Tukulpan zugu It is, among other Mapuche expressions, to exercise our capacity to dialogue with history, to bring to our present the living past, to recreate, to reconstruct events and knowledge, to explain the present, to obtain learning and to project the future. Tukulpan zugu: An urgent challenge in our time, which will allow us to travel from the demand of obligatory history to the transformation of the curriculum and to a deep reflection of the educational system. As part of this challenge, complex and non-adversary, the debate should be opened to take charge of genocide, colonization, plundering, implicit and naturalized racism in the formation of the Chilean State and its educational institutions in our Territories.

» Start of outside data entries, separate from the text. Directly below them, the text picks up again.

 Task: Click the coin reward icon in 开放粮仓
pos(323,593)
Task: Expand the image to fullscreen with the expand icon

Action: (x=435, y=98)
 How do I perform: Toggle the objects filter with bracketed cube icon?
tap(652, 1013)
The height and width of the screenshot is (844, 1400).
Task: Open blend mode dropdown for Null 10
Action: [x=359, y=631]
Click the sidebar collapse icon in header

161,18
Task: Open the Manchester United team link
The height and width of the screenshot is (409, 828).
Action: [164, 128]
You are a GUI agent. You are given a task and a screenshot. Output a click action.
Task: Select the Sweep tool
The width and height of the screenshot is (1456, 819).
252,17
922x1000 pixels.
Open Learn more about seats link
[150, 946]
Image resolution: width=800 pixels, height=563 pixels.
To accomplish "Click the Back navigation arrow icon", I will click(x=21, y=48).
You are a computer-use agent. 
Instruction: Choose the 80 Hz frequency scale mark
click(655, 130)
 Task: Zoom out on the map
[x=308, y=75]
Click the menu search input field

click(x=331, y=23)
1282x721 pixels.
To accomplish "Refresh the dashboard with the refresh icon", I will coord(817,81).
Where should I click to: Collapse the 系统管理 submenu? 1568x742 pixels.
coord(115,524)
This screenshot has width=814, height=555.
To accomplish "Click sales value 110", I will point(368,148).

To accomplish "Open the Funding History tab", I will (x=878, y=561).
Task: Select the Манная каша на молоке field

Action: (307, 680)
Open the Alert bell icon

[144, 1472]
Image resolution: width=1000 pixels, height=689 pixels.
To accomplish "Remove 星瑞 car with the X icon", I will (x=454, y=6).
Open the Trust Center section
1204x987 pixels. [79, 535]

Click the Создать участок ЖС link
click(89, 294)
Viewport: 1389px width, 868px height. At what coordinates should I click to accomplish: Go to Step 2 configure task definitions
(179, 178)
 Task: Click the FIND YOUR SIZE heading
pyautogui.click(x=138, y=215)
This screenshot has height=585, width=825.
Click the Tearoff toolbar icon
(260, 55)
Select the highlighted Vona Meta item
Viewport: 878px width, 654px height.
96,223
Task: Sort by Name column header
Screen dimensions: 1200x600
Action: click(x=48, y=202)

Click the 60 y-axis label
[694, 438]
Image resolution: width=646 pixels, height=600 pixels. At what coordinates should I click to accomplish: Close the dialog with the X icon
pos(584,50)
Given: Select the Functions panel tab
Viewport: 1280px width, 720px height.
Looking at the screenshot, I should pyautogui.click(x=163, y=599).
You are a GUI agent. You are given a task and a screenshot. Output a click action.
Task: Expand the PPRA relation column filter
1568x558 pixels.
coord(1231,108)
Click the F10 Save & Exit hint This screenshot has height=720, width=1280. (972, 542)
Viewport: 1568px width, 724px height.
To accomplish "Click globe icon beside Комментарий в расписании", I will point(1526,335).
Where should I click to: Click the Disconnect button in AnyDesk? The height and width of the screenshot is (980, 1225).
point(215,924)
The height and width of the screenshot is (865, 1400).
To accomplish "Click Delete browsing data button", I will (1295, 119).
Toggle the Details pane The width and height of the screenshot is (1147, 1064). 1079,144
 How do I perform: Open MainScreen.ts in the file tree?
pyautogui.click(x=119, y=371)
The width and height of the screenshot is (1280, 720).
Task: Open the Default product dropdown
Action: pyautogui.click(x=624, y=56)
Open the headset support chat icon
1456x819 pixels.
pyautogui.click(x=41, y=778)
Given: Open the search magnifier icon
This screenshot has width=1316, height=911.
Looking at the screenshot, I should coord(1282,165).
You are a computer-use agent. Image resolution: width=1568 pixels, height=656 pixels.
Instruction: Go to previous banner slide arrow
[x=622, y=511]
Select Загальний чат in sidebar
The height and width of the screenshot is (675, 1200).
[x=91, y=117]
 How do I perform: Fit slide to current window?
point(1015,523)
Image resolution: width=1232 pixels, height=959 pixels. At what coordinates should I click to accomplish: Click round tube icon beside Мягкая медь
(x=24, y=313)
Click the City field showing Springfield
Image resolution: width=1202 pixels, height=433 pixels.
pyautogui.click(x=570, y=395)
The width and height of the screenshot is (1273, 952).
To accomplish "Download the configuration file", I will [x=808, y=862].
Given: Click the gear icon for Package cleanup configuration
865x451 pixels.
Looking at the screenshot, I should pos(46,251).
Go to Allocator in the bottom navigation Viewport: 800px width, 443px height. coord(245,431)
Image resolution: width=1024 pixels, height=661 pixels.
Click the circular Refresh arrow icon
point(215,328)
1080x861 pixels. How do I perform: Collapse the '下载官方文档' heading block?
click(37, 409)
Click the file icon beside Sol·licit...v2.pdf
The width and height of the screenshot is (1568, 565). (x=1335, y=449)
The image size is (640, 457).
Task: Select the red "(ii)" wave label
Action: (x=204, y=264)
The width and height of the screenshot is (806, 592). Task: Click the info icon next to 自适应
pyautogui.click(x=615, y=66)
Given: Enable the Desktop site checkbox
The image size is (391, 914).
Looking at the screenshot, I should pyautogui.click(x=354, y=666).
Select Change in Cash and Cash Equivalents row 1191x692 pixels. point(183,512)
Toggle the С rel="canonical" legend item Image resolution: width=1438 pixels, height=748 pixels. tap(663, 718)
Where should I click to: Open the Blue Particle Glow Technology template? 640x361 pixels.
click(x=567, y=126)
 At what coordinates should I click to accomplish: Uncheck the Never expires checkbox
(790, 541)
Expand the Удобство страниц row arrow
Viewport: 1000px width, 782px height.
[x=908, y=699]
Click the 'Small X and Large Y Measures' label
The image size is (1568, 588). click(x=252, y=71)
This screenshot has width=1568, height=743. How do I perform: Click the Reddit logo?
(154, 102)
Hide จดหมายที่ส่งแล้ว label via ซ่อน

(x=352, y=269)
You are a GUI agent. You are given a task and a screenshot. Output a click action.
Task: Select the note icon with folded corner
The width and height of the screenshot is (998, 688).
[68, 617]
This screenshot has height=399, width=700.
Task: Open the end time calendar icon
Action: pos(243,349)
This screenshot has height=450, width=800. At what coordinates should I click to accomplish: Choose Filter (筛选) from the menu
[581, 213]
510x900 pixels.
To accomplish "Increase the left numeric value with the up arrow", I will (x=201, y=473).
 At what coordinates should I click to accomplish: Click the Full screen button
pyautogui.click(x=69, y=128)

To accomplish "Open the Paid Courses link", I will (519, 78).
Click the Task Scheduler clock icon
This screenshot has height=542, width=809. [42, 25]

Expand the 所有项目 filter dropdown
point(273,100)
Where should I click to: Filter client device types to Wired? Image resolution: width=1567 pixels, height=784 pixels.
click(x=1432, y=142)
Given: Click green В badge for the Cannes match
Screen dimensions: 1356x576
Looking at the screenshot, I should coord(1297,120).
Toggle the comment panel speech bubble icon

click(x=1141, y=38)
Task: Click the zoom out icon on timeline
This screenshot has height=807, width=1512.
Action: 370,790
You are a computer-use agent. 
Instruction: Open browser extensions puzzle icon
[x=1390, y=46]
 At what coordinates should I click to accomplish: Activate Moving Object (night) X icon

As part of this challenge, it is urgent that the new generations should recognize that despite genocide and colonization, indigenous peoples and the Mapuche people are living peoples; Not petrified identities that have taxed the story of the crossbreeding that founded Chilean nationalism. It is the challenge to self-recognize that we have a language like Mapuzügun, not a dialect; To assume that we do not belong to the social place and of subordination that we have been assigned, such as servants, pawns, excellent gardeners (in the words of Villalobos), domestic workers, terrorists or appendices to a Chilean history of supplanting It plays in our own territories. It is the challenge of getting to know our diversities and contradictions, the importance of defending life in our history and the indispensable struggle for freedom and decolonization that we feel proud of.
The new generations settled in our territories – and those who come to be integrated – have the right to speak frankly with this living past and with our present. Not only to rediscover, coexist and co-exist, but also to confront creatively these times of danger and interweaving creatively alternatives and New Horizons.

The content poured in this opinion column is the sole responsibility of its author, and does not necessarily reflect the editorial line or position of the counter.